- **Directions**: Print the data below exactly as it appears.

- **Material for this exercise**:
■ ■ ■ ■

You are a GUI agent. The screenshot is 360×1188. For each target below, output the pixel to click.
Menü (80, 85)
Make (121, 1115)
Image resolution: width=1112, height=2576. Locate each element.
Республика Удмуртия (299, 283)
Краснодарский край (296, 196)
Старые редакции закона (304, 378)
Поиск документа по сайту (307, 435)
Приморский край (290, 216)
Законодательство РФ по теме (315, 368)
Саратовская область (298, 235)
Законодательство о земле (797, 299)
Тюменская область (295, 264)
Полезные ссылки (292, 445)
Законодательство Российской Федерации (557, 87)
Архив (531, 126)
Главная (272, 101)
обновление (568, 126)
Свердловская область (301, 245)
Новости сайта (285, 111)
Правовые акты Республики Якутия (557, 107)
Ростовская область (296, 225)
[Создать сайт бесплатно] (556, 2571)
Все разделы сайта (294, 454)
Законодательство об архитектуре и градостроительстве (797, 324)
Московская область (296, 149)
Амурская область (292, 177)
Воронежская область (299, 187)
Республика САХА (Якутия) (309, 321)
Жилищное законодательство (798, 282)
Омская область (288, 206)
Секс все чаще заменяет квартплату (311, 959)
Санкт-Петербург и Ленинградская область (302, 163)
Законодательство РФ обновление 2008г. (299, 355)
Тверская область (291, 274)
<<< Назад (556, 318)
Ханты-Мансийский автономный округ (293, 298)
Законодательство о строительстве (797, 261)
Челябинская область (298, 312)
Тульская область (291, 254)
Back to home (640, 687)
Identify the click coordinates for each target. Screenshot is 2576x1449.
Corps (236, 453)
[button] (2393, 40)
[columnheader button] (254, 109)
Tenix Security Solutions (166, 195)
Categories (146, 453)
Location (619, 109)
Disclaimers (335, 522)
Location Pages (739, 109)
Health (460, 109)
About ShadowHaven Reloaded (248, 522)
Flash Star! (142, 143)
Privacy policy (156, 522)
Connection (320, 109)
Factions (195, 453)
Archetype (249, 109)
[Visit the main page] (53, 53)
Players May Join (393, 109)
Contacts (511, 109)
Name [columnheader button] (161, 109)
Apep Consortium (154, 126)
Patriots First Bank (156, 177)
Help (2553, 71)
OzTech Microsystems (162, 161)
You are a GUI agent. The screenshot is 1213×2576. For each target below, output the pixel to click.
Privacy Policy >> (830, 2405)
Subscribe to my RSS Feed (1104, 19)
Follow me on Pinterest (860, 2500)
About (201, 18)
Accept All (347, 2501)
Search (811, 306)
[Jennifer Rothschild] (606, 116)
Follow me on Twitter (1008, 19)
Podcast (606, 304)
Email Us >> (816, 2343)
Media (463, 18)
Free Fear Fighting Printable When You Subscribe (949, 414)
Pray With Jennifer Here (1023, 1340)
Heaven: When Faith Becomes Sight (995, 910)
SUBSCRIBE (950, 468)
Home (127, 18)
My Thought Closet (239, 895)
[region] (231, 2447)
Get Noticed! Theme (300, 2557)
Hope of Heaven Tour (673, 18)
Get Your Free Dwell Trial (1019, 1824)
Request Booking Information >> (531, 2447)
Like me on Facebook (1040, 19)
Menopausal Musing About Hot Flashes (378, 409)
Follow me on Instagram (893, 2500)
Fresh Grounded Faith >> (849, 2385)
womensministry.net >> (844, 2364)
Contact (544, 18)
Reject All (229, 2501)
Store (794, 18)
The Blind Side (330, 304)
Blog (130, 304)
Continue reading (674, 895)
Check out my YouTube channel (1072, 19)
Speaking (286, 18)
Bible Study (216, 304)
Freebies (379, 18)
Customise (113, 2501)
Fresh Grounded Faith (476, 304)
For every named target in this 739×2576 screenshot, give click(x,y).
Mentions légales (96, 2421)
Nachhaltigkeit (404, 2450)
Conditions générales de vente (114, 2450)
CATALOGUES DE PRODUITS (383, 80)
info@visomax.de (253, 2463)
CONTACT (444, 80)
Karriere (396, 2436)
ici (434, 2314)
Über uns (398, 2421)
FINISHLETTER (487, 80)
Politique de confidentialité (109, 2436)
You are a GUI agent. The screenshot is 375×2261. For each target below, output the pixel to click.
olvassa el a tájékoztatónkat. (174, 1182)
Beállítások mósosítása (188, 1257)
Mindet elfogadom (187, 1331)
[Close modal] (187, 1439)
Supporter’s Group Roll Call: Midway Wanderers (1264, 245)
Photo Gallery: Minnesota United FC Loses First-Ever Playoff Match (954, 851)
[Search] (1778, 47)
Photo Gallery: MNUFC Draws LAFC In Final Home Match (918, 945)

■ ■ ■ ■

- **Output below**:
You are a GUI agent. The screenshot is 360×1188. For each target below, output the pixel to click.
Menü (80, 85)
Make (121, 1115)
Image resolution: width=1112, height=2576. Locate each element.
Республика Удмуртия (299, 283)
Краснодарский край (296, 196)
Старые редакции закона (304, 378)
Поиск документа по сайту (307, 435)
Приморский край (290, 216)
Законодательство РФ по теме (315, 368)
Саратовская область (298, 235)
Законодательство о земле (797, 299)
Тюменская область (295, 264)
Полезные ссылки (292, 445)
Законодательство Российской Федерации (557, 87)
Архив (531, 126)
Главная (272, 101)
обновление (568, 126)
Свердловская область (301, 245)
Новости сайта (285, 111)
Правовые акты Республики Якутия (557, 107)
Ростовская область (296, 225)
[Создать сайт бесплатно] (556, 2571)
Все разделы сайта (294, 454)
Законодательство об архитектуре и градостроительстве (797, 324)
Московская область (296, 149)
Амурская область (292, 177)
Воронежская область (299, 187)
Республика САХА (Якутия) (309, 321)
Жилищное законодательство (798, 282)
Омская область (288, 206)
Секс все чаще заменяет квартплату (311, 959)
Санкт-Петербург и Ленинградская область (302, 163)
Законодательство РФ обновление 2008г. (299, 355)
Тверская область (291, 274)
<<< Назад (556, 318)
Ханты-Мансийский автономный округ (293, 298)
Законодательство о строительстве (797, 261)
Челябинская область (298, 312)
Тульская область (291, 254)
Back to home (640, 687)
Identify the click coordinates for each target. Screenshot is 2576x1449.
Corps (236, 453)
[button] (2393, 40)
[columnheader button] (254, 109)
Tenix Security Solutions (166, 195)
Categories (146, 453)
Location (619, 109)
Disclaimers (335, 522)
Location Pages (739, 109)
Health (460, 109)
About ShadowHaven Reloaded (248, 522)
Flash Star! (142, 143)
Privacy policy (156, 522)
Connection (320, 109)
Factions (195, 453)
Archetype (249, 109)
[Visit the main page] (53, 53)
Players May Join (393, 109)
Contacts (511, 109)
Name [columnheader button] (161, 109)
Apep Consortium (154, 126)
Patriots First Bank (156, 177)
Help (2553, 71)
OzTech Microsystems (162, 161)
You are a GUI agent. The screenshot is 1213×2576. For each target below, output the pixel to click.
Privacy Policy >> (830, 2405)
Subscribe to my RSS Feed (1104, 19)
Follow me on Pinterest (860, 2500)
About (201, 18)
Accept All (347, 2501)
Search (811, 306)
[Jennifer Rothschild] (606, 116)
Follow me on Twitter (1008, 19)
Podcast (606, 304)
Email Us >> (816, 2343)
Media (463, 18)
Free Fear Fighting Printable When You Subscribe (949, 414)
Pray With Jennifer Here (1023, 1340)
Heaven: When Faith Becomes Sight (995, 910)
SUBSCRIBE (950, 468)
Home (127, 18)
My Thought Closet (239, 895)
[region] (231, 2447)
Get Noticed! Theme (300, 2557)
Hope of Heaven Tour (673, 18)
Get Your Free Dwell Trial (1019, 1824)
Request Booking Information >> (531, 2447)
Like me on Facebook (1040, 19)
Menopausal Musing About Hot Flashes (378, 409)
Follow me on Instagram (893, 2500)
Fresh Grounded Faith >> (849, 2385)
womensministry.net >> (844, 2364)
Contact (544, 18)
Reject All (229, 2501)
Store (794, 18)
The Blind Side (330, 304)
Blog (130, 304)
Continue reading (674, 895)
Check out my YouTube channel (1072, 19)
Speaking (286, 18)
Bible Study (216, 304)
Freebies (379, 18)
Customise (113, 2501)
Fresh Grounded Faith (476, 304)
For every named target in this 739×2576 screenshot, give click(x,y).
Mentions légales (96, 2421)
Nachhaltigkeit (404, 2450)
Conditions générales de vente (114, 2450)
CATALOGUES DE PRODUITS (383, 80)
info@visomax.de (253, 2463)
CONTACT (444, 80)
Karriere (396, 2436)
ici (434, 2314)
Über uns (398, 2421)
FINISHLETTER (487, 80)
Politique de confidentialité (109, 2436)
You are a GUI agent. The screenshot is 375×2261. For each target below, output the pixel to click.
olvassa el a tájékoztatónkat. (174, 1182)
Beállítások mósosítása (188, 1257)
Mindet elfogadom (187, 1331)
[Close modal] (187, 1439)
Supporter’s Group Roll Call: Midway Wanderers (1264, 245)
Photo Gallery: Minnesota United FC Loses First-Ever Playoff Match (954, 851)
[Search] (1778, 47)
Photo Gallery: MNUFC Draws LAFC In Final Home Match (918, 945)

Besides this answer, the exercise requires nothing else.